Projected Hydrologic Changes Under Mid-21st Century Climatic Conditions in a Sub-arctic Watershed Academic Article uri icon


  • © 2014, Springer Science+Business Media Dordrecht. The potential effects of mid-21st century climate change on the hydrology of the Cook Inlet watershed in south-central Alaska was analyzed in this study. Climate datasets representing a set of potential change scenarios for the period 2041–2070 were developed from the North American Regional Climate Change Assessment Program (NARCCAP) archive of dynamically downscaled climate products. The NARCCAP 50-km scale regional climate output was converted to realistic daily weather time series using a “change factor” method in which observed meteorological time series used for model calibration are perturbed. The perturbations are based on statistical summaries of change for the different climate scenarios, by month, as calculated from the differences between the 1971–2000 and 2040–2070 climate model simulation periods. The downscaled climate datasets were then used to run the Soil and Water Assessment Tool (SWAT) for the Cook Inlet watershed.
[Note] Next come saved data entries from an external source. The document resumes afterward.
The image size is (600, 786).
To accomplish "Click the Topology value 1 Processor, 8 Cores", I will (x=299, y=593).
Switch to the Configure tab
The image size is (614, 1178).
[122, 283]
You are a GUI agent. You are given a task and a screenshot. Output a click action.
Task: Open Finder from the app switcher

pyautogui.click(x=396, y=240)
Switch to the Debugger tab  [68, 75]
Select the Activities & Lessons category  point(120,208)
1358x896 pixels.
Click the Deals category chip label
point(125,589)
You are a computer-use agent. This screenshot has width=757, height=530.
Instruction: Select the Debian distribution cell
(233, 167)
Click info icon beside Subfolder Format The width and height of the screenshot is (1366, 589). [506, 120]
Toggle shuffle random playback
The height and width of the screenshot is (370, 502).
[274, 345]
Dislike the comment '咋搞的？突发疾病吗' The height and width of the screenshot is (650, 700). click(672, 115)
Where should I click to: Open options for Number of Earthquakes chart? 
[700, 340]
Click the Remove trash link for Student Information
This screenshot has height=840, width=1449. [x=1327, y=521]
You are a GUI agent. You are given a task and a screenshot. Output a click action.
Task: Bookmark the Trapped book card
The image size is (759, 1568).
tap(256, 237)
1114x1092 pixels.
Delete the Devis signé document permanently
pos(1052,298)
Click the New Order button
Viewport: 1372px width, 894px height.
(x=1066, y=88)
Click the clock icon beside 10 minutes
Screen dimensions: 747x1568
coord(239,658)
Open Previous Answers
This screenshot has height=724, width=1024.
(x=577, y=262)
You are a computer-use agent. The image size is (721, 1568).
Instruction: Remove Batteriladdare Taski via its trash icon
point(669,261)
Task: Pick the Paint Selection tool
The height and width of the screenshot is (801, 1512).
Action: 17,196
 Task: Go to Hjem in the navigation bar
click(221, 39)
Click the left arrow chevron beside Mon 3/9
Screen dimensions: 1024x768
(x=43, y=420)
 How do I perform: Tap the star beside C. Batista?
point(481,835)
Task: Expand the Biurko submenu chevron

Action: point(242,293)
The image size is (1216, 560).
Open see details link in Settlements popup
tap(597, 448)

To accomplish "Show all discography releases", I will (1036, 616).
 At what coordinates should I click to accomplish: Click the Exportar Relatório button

Generally, it was observed that increasing rainfall and warmer temperatures across the Cook Inlet watershed led to a predicted increase in the stream flow in the major rivers, increase in 7-day low flows, and considerable increase in 100-year peak flow. Furthermore, under future climatic conditions precipitation is expected to increase in the Cook Inlet watershed but the amount of snowfall is expected to decrease. Also, the amount of snowmelt is expected to increase due to warmer temperature thereby causing the average annual fraction of snowfall as precipitation to decrease leading to a reduction in the glacial mass balance in the watershed. Moreover, average annual water yield, runoff, baseflow, snowmelt across the basin is expected to increase. More specifically the different hydrologic components varied seasonally and monthly driven by the seasonal and monthly changes in precipitation and temperature. However, the overall hydrology of the watershed is projected to remain snowmelt dominated through the mid-21st century without a major shift in regime. These simulations provide a benchmark of hydrologic sensitivity to potential future climate change in this watershed useful for identifying vulnerabilities and informing the development of adaptation responses.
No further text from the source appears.